はてなダイアリーから引っ越しました。酒と食い物と美術と旅と横浜と建築と演芸と…

突然鹿児島

さて、鹿児島である。なんで鹿児島か。もともと、三連休を利用して伊豆の温泉にでも行こうと思っていたんだけど、熱海伊豆辺りはやはり物価が高いし、熱海箱根は食傷気味だし、車を運転しない我が身には西伊豆方面は辛い。じゃあいっそのこと、相対的に安くて満足できる行った事の無い地方に行こうかと。JALのマイルが今年度末でけっこう期限切れになってしまうので、おともdeマイル割引(別名愛人割)を使ってどこかに行こうかと思ったわけです。10000マイル+20000円で二人でどこへでも、はやっぱり安いよ。JALってのは若干不安だけど、今回は往復ともA300なので大丈夫でしょう…。
ということで、初訪問の南九州は鹿児島、指宿へと向ったわけである。目指すは、のむひょんたんと小泉さんが首脳会談した「白水館」。一休とかじゃらんとか楽天とかいろいろ検索して、やっとみつけた。直前になってからの連休の宿探しはやっぱり大変だ。

羽田で待ち合わせて

5時に起きて、一路羽田へ。羽田空港で7時前に待ち合わせ。連休初日とはいえ、この時間はさすがに空いている。荷物を預けて地階のエディアールで死ぬほど甘いクレープを食い、この時点で財布の中身は400円。わははは。鹿児島空港で下ろそう。
8時丁度の鹿児島行きの便で旅立つ。搭乗が遅れた人がいたり、滑走路が混雑したりで離陸は8時34分。羽田のこれは、そのうち解消される見込みがあるんだろうかね?機長のご挨拶が大変に丁寧で、JALも大変だな、と思った。あと、昔からJALっていうと化粧がケバイ印象なのだが、この便はそうでもなかった。思うに、A300の機材とスタッフということは多分旧JASの人なわけで、今のいろいろな状況に内心忸怩たるものがあるんじゃないのかなあ、などと、妄想してみた。以上妄想終り。
飛行機は順調に遅れを回復し、9時50分に空港着。彼女に荷物の受け取りをお願いしつつ、ATMに掛け込んで一息つく。用を足すみたいである。鹿児島市内行きの10時10分のバスに乗り、とりあえず鹿児島東急ホテルについたのが11時20分くらい。荷物だけ預けで観光、と思っていたのだが、それにしても市街中心地から遠いホテルで、やや失敗したと思う。今回、半期末で仕事がずっと忙しく、下調べとかぜんぜん出来ていない。どうなりますことか。

鹿児島に来たからには桜島に行かなくては

やはり、桜島だね、と勝手に一人ごちて、しかし不案内なのでタクシーに乗る。運転手さん、盛んに今後の観光の売込みをするが、適当に生返事をしておく。旅先でタクシーを借り切って観光をするという世界はイマイチ理解の外なのだが、人数がある程度いれば、効率的で便利な手段なのかもしれないが…。若い人には向かないでしょうなあ。
フェリーターミナルから桜島行きのフェリーにのる。このフェリーは観光というよりも生活路線で、15分間で150円という安さ。最短10分ヘッドで、しかも24時間運行だと言う。桜島は鹿児島市の一部で、人口は5000人もいるのだ。
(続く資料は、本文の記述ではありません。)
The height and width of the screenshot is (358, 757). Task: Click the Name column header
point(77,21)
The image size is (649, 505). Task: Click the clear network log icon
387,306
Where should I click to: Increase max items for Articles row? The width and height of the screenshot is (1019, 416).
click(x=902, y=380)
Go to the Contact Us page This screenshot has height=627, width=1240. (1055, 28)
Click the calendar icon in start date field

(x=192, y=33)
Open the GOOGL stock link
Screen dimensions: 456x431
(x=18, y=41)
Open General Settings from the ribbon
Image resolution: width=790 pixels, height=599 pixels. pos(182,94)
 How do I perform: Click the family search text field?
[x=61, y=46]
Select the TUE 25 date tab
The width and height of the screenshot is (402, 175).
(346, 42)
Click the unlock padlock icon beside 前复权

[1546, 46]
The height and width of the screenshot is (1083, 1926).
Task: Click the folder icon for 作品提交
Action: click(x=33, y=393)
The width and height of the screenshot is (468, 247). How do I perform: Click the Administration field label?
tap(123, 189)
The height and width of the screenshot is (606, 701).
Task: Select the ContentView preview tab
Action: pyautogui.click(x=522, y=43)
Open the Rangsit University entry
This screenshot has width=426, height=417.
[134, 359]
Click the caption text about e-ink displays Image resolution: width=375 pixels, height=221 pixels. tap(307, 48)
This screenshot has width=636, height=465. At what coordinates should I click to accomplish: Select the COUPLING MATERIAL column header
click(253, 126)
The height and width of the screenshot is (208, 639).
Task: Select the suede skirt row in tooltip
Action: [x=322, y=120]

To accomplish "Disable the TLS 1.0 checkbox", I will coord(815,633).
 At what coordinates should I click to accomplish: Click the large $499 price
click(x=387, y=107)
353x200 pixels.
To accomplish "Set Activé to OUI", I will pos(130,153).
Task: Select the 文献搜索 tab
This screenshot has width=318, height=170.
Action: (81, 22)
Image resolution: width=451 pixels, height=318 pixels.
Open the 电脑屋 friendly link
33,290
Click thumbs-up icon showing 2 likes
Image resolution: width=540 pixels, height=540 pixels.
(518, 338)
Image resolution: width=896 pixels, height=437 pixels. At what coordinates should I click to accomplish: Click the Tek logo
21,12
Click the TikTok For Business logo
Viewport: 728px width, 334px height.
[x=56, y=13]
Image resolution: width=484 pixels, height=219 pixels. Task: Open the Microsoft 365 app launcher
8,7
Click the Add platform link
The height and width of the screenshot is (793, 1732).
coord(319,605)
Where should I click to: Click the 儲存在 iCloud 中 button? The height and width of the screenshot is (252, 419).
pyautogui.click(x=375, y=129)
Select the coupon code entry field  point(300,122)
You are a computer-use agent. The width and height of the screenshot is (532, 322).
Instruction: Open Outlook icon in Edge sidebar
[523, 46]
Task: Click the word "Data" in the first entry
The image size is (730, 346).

フェリーはあっというまに桜島港へ。さて、とりあえず渡ってみたものの、どうしたものか。「渡った」という事実で概ね満足したので、良いことにする。道の駅でラーメンとソフトクリームを食い、ビジターセンターで桜島の歴史を学び、遊歩道を歩いてみた。静かだ。のどかだ。良いところだ。あずまやの屋根の下で休憩しようとしたら、向かい合って抱き合ったまま寝ているカップルがいってギョッとする。ことによると心中かと思ったが、動いたので安心した。さすが南のほうは開放的だ、などと意味もわからず頷き合ってみた。

ふたたび、フェリーにのって鹿児島の市内に戻る。

市内をぶらぶらと

鹿児島市内にはこれといった観光地は無い。しかし、はじめての町を歩くのは楽しいものだ。空港に着いた時から、「いわさきグループというのが大変に力を持っているのかな」「車の運転が全般に荒いな」などと考えるのも楽しい。
市電に乗って中心部に出て、繁華街の天文館を歩いて、いろいろとお店を冷やかしたり、焼酎を買って敬老の日の贈り物にしたり、西郷さんの銅像を見たり。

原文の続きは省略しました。